Прошло еще несколько дней, и Мазепа уже почувствовал себя до того окрепшим, что попросил у Сыча коня для поездки.
— И не отбило у тебя охоты от поездки на коне, — засмеялся шутливо Сыч, — я бы уж после такой прогулки отказался навсегда от коней.
— Нет, диду коханый, — возразил на шутку Мазепа, — скорее казак расстанется с жизнью, чем со своим другом — конем; да и тот чем же передо мной был виноват? Он спас меня первый от смерти, — он не разбил меня о деревья, он не изорвал в клочки моего тела, он вынес меня из стаи волков, а потом направил уже его Господь к моим милостивцам.
— Да, помню… Я ведь пошутил, а «огыря» выбери из моего табуна сам, когда пригонят косяк со степи, твой он и будет, потому что казаку, — верно сказал, — без коня, как без рук.
— Спасибо, диду, за батька родного вас считаю, — промолвил признательно Мазепа, — уж такой ласки, какую зазнал я у вас, разве у матери моей родной только и мог найти.
— Да и мы тебя, соколе, как сына, — обнял его Сыч, а Галина ничего не промолвила, но глаза ее сказали много Мазепе, и язык их был выразительнее всякого слова.
Вечером Мазепа выбрал себе молодого необъезженного коня буланой масти с розовыми ноздрями и огненными, налитыми кровью глазами; он накинул на него лишь узду и без седла вскочил на спину ошеломленного коня. Вольный сын вольной степи, не знавший до сих пор ни кнута, ни железа, почуяв на себе седока, взвился на дыбы и ринулся бурей вперед, стараясь бешеными скачками сбросить с себя дерзкого смельчака, посягнувшего на его свободу. Галина вскрикнула в ужасе, все шарахнулись, чтобы перенять, остановить разъяренное животное, но Мазепа направил его в ворота и понесся ураганом по степи.
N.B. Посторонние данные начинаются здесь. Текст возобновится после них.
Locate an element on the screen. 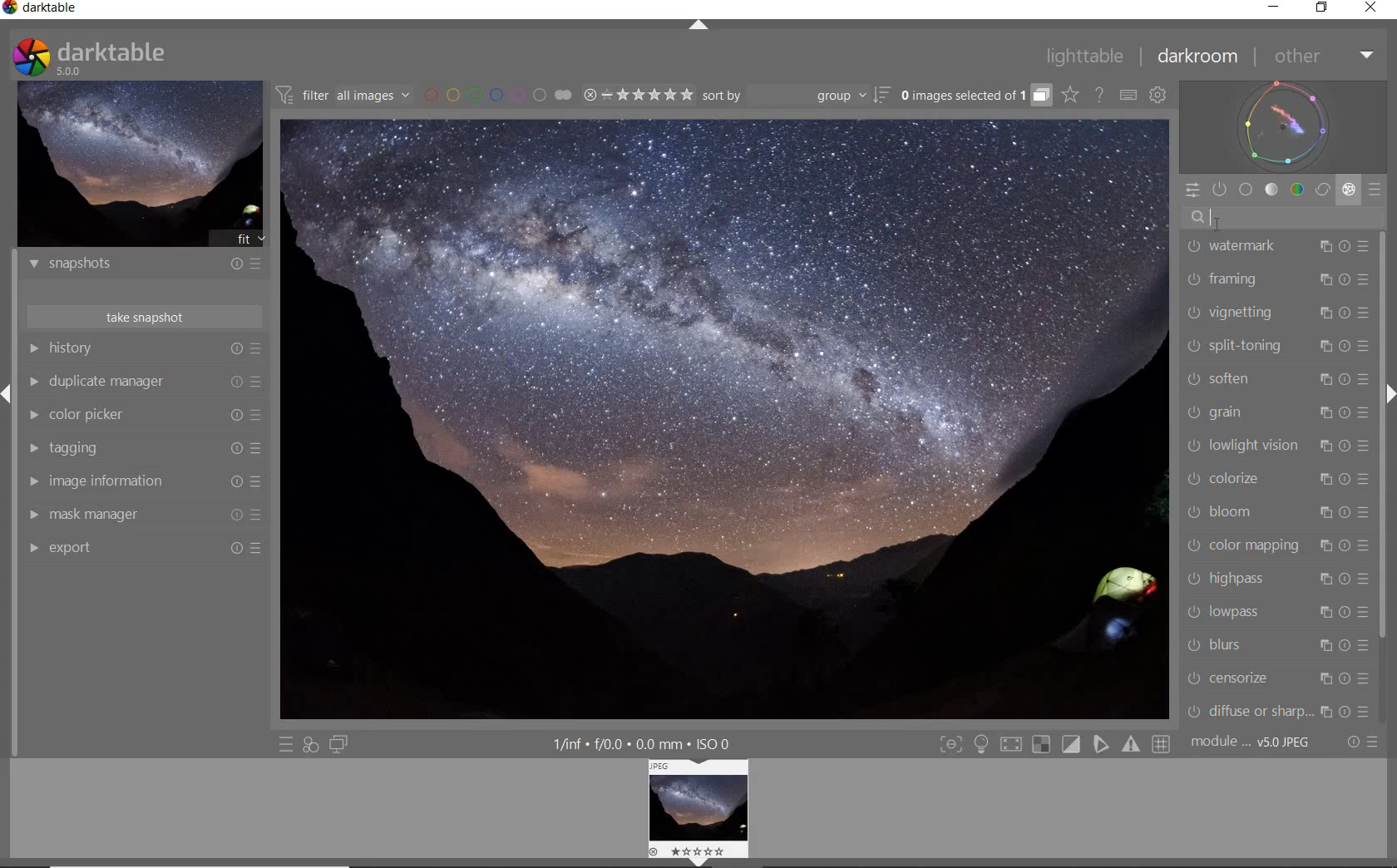 Image resolution: width=1397 pixels, height=868 pixels. Presets and preferences is located at coordinates (262, 481).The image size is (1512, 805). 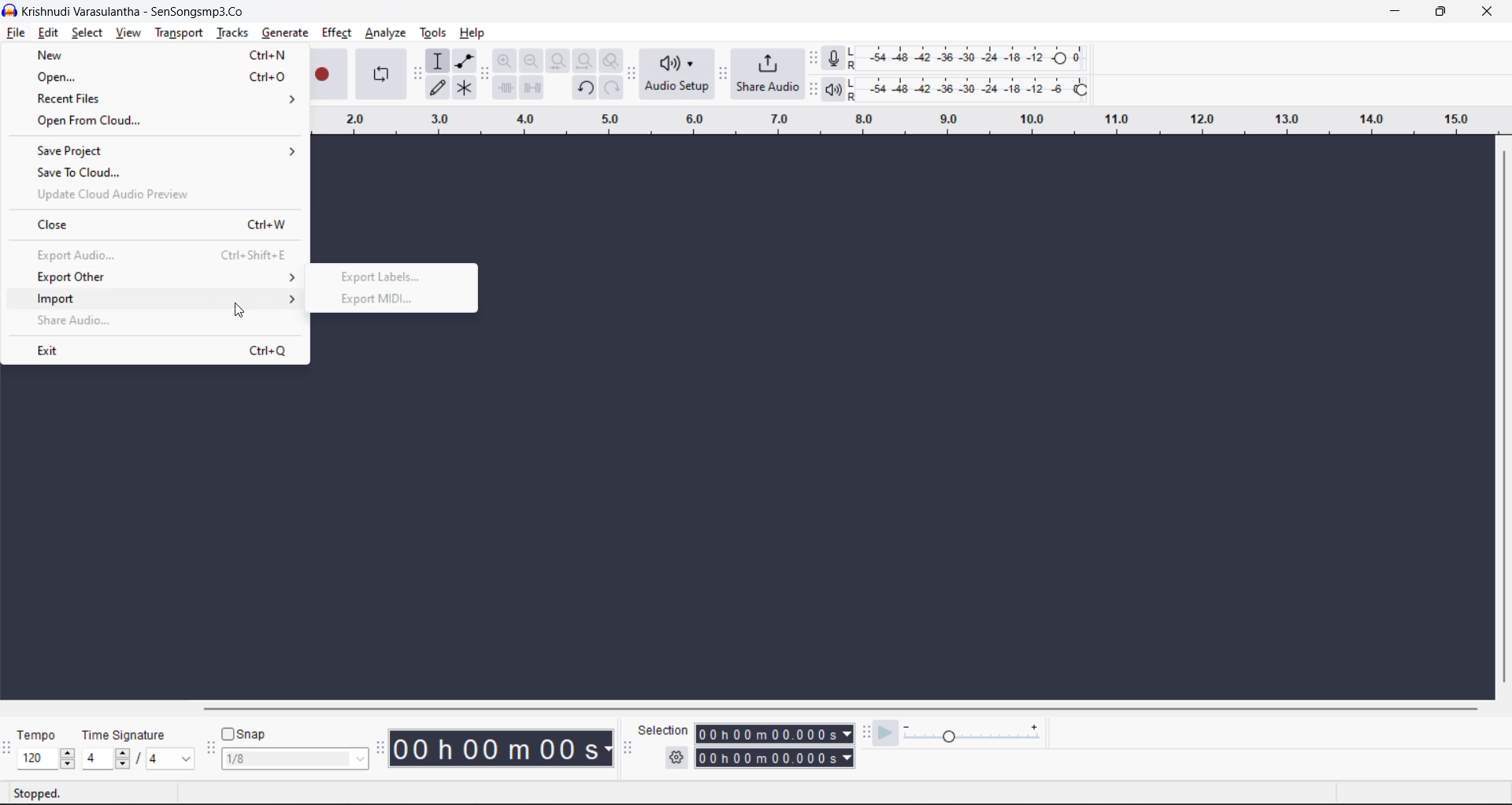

Дед бросился к Галине, побледневшей, как смерть, от тревоги и перепуга; он стал успокаивать ее, говорил, что он за Мазепу вполне спокоен: с первых же приемов видно, что он такой лихой наездник, под которым и сам черт хвост опустит. Хоть уверения деда и успокоили Галину, но она все-таки дрожала, как в лихорадке, и дед повел ее, вслед за севшими на коней Немотою и Безухом, за ворота. С пригорка было видно, как несся Мазепа на коне исчезающей точкой и как, описав гигантский круг, уже летел стрелою назад. Видно было впрочем, что направление бега было в его руках, и что сила, увлекавшая всадника, подчинилась уже его воле. Верховые не бросились даже на помощь Мазепе, а стояли смирно и наблюдали за ловкими эволюциями седока.